**Required tasks:**
(A) Answer each question from the article on skin-tone bandages, one line per answer, marked (i), (ii), (iii) like the questions.
(i) Which three products does the article list as usually having a beige "flesh tone"?
(ii) At which organization is Dominique Apollon vice president of research?
(iii) How many likes has his tweet received?
(B) Write the next few sentences of the article on skin-tone bandages, picking up right after its final sentence.

**Article:**
One part of being black in America is feeling invisible. The world is catered to the white majority in a million ways, and many of them are seemingly small, but they add up over time.
Like, for example, the fact that products with a supposedly universal "flesh tone" are usually beige.
This is a thing with bandages, crayons, and pantyhose, to name a few examples. And that's not even diving into the world of makeup and clothing, where the word "nude" also means beige 99% of the time.
But things are finally starting to change. In the makeup industry, beauty companies are starting to cater to darker skin tones (we can thank Rihanna for that!). There are Crayola crayons and emojis in every skin tone imaginable.
And there are also bandages FOR BROWN PEOPLE.
Dominique Apollon is the vice president of research at Race Forward, a nonprofit that builds awareness for racial justice. As such, he likely spends a lot of his time thinking about big-picture race issues. But sometimes it's the smaller and unexpected things that strike a chord.
Dominique came across a box of Tru-Colour bandages while looking for items to spend the rest of his flexible savings account money on. The bandages are dark brown, and they match his exact skin tone.
After he used one for the first time, he posted on Twitter about the experience with photo evidence of how well the bandages match his skin.
"It's taken me 45 trips around the sun, but for the first time in my life I know what it feels like to have a 'band-aid' in my own skin tone," he wrote.
"You can barely even spot it in the first image. For real I'm holding back tears," he explained.
The meaning was not lost on people. The tweet has over 500,000 likes.
Dominique talked to BuzzFeed News about his experience.
"As a black person, I'm not used to seeing products geared to me in national online retailers. The default is typically some type of Caucasian skin tone," he said.

**Extracted material:**
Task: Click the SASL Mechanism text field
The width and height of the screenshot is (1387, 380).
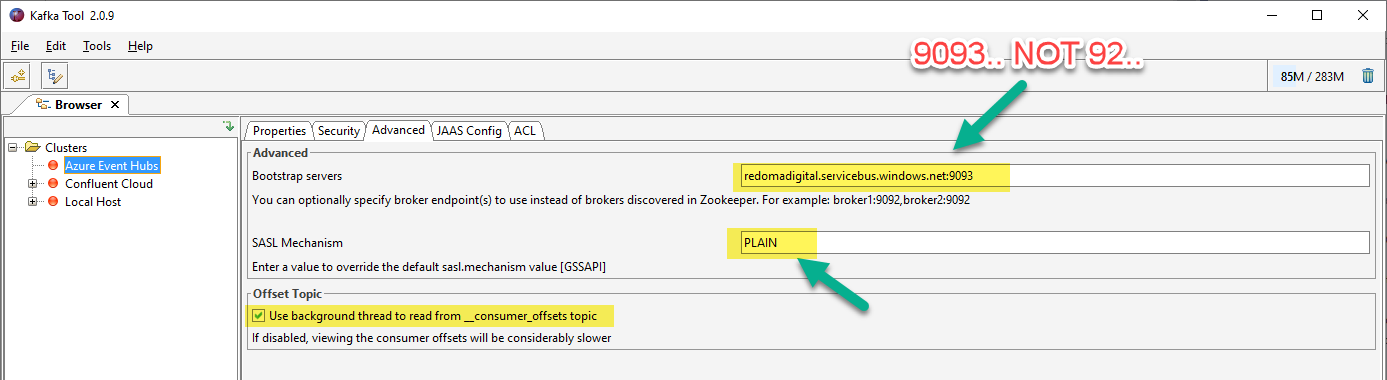Action: pyautogui.click(x=1051, y=243)
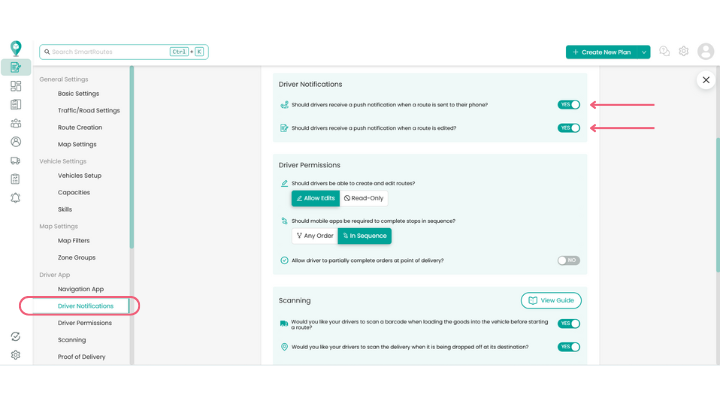The width and height of the screenshot is (720, 405).
Task: Toggle push notification when route is edited
Action: coord(569,128)
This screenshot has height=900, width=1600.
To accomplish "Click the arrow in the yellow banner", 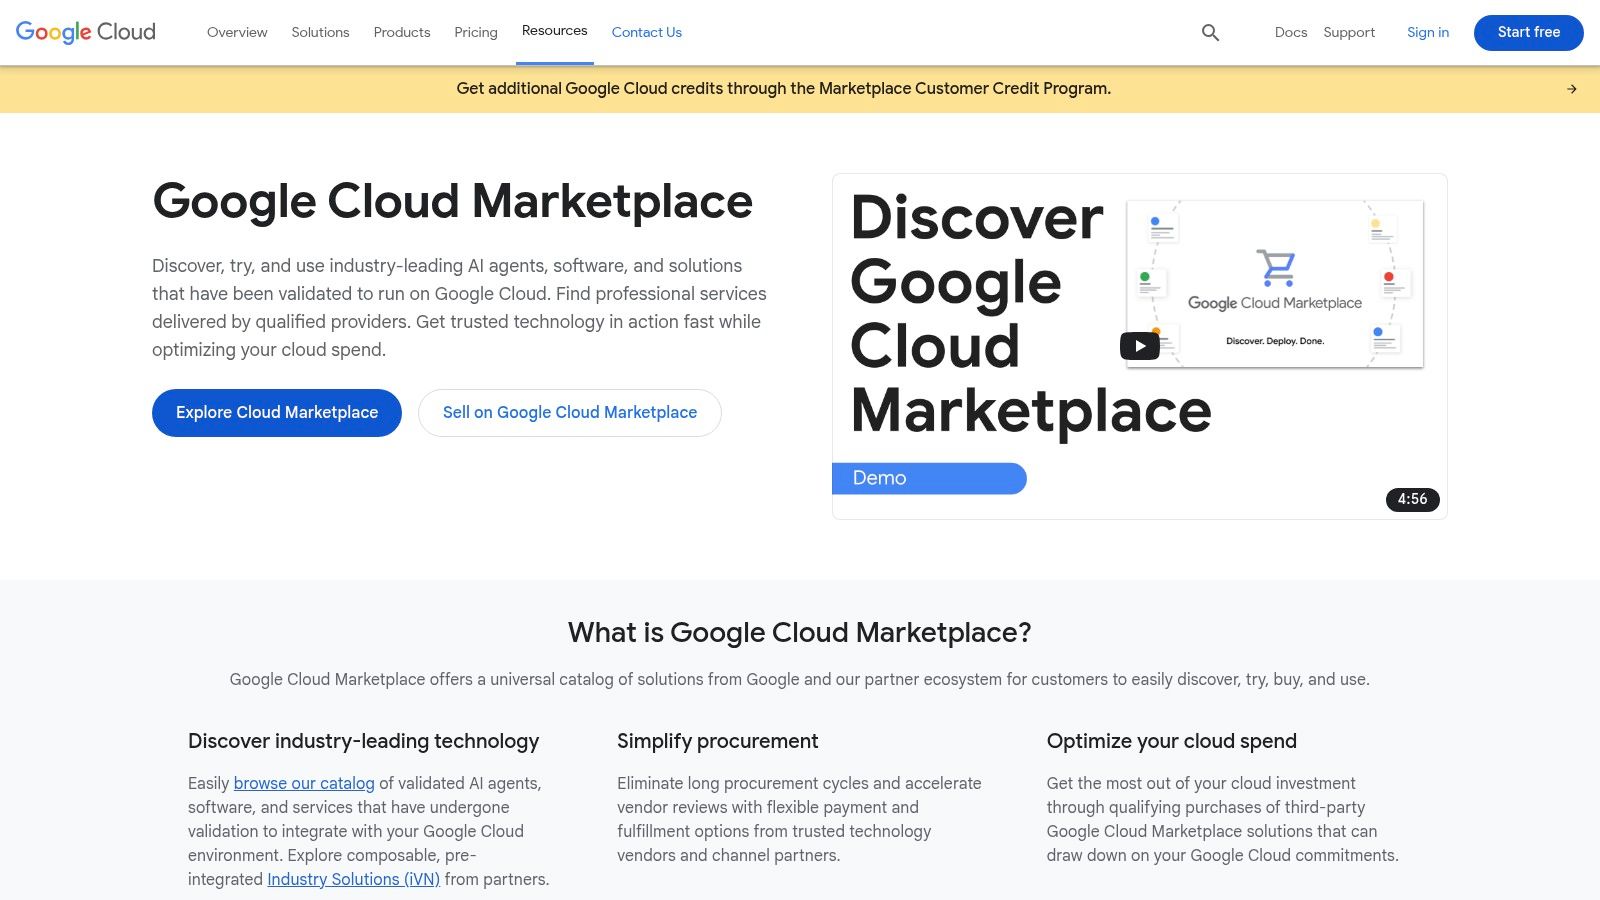I will (x=1572, y=88).
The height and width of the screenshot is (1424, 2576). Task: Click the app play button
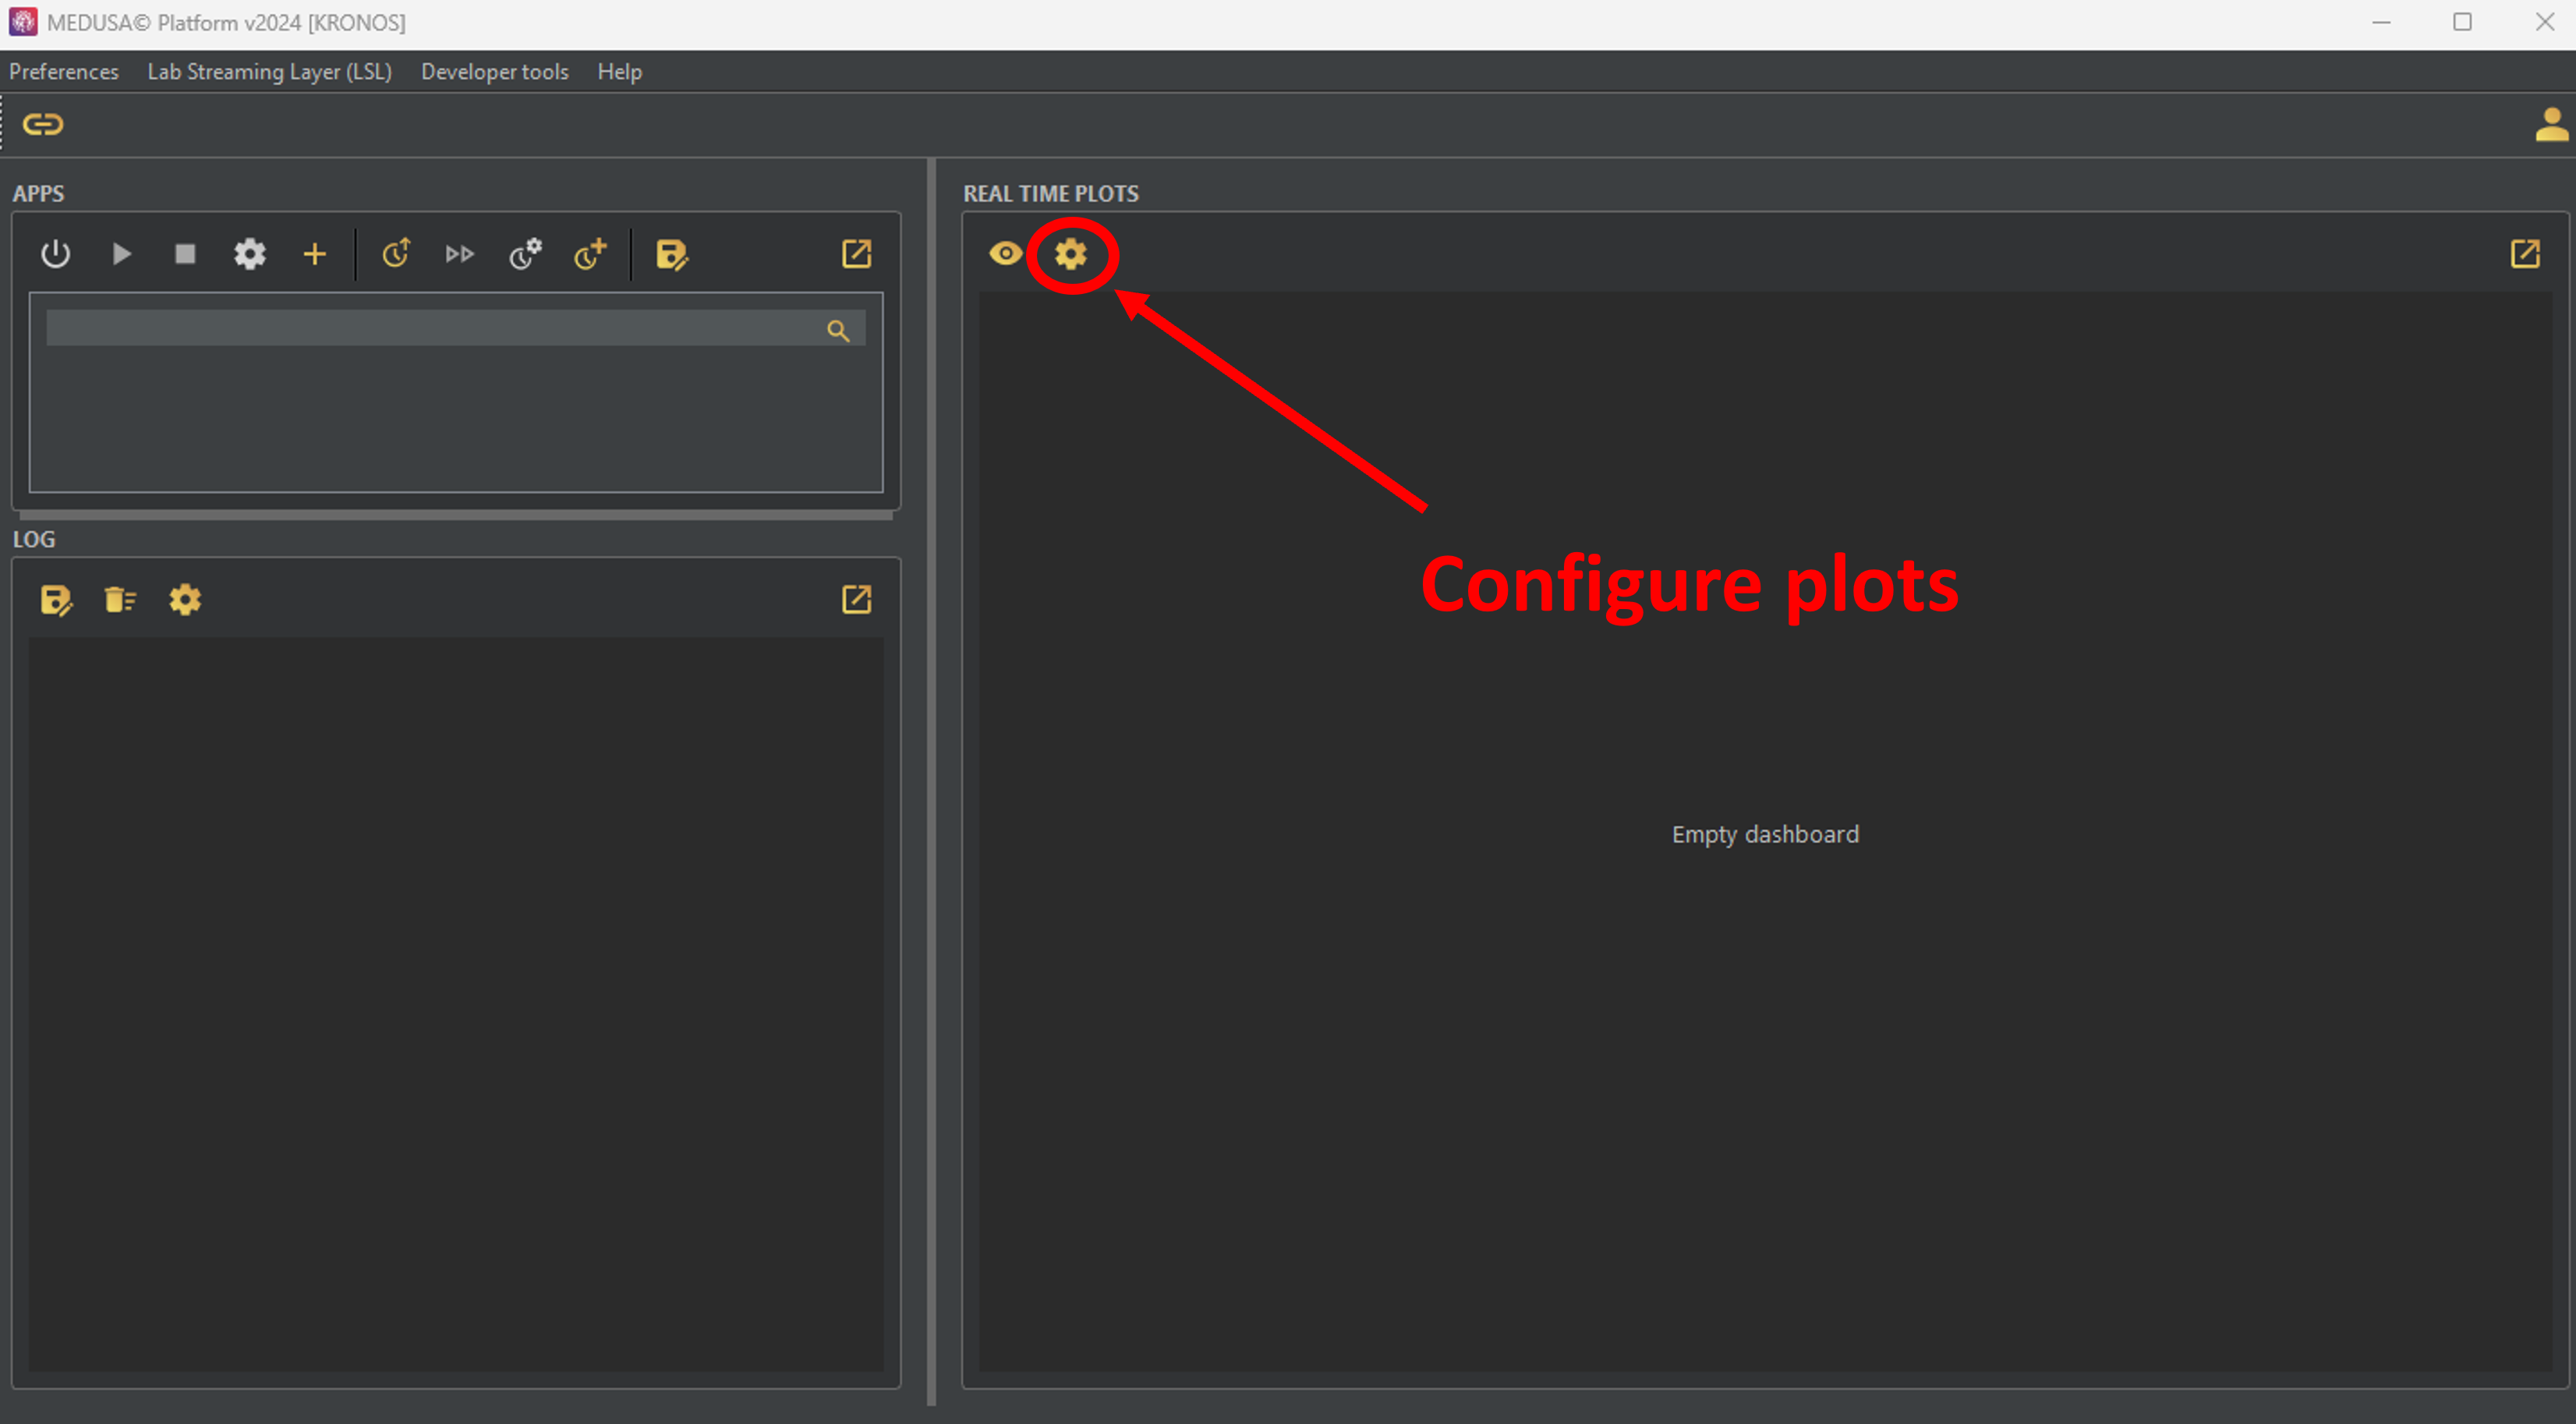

**Responses by task:**
(A)
(i) Bandages, crayons, and pantyhose
(ii) Race Forward
(iii) Over 500,000

(B)
He wasn't "overly eager" to try the bandages on at first, he said. But five months afterward, he got a cut on his pinkie finger and put one on, and the effect took him by surprise.
"I could hardly see it," he said. "It just blended so perfectly in a way that if I was walking into a room, no one would even notice it was there."
Dominique said he was "struck" by how emotional an experience it was. He also felt sad that he'd never felt it before.
"It's impossible to say, but how might I have felt if I'd had that experience of care as a kid," he said. "It's a product that said to me, 'We see you. you're valued.'"
Something as simple as a bandage can, indeed, "signal that you're a valued member of society," as Dominique put it.
And other people of color completely understand where he's coming from. Many replied to his tweet with their own experiences of feeling left out or confused by everyday household products that didn't include them.
Actor John Boyega of Star Wars wrote that when black actors get cuts on the set, makeup artists have to paint the bandages brown so they'll blend in during photos.
"This was one of the first things that made me aware of 'race' when I was a kid," one woman wrote. "I remember asking my mom about the bandaid color… Also the 'flesh' crayon."
Another woman agreed: "I remember being upset that nothing really worked."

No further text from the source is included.